• _WHAT THE TASK REQUIRES_
Copy the lines below word for word, leaving out the pictures.

===== DATA ENTRIES

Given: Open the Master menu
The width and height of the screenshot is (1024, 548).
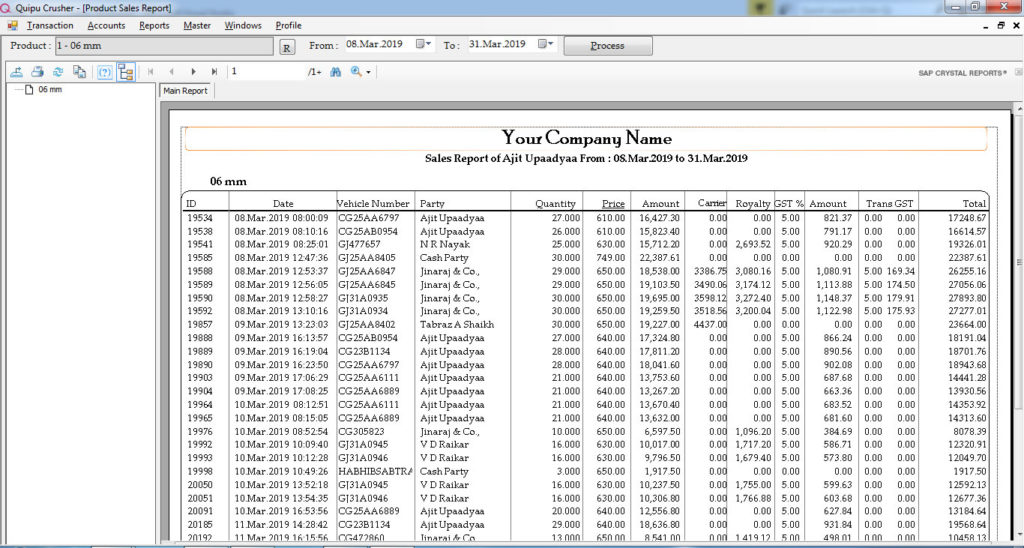Looking at the screenshot, I should [197, 25].
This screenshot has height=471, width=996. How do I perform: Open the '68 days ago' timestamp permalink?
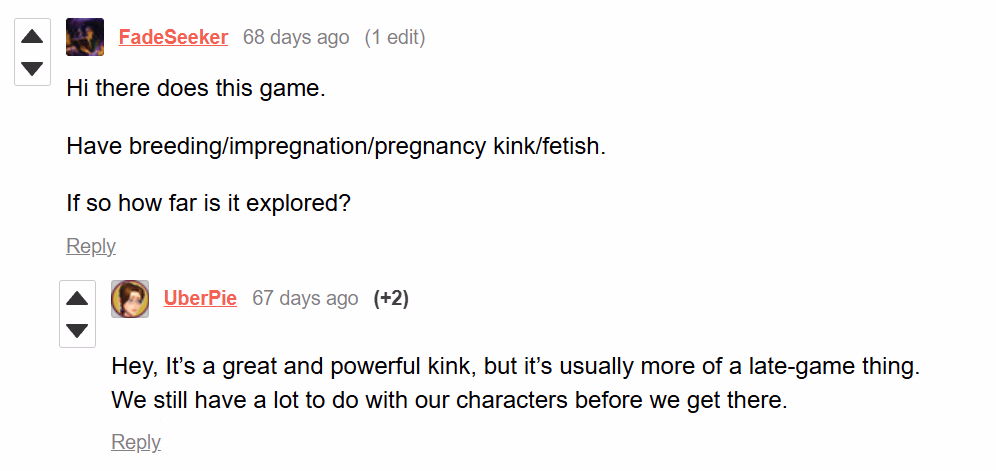(x=296, y=38)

==========

• _ANSWER TO THE EXERCISE_
Given: Open the Master menu
The width and height of the screenshot is (1024, 548).
Looking at the screenshot, I should [197, 25].
This screenshot has height=471, width=996. How do I perform: Open the '68 days ago' timestamp permalink?
(x=296, y=38)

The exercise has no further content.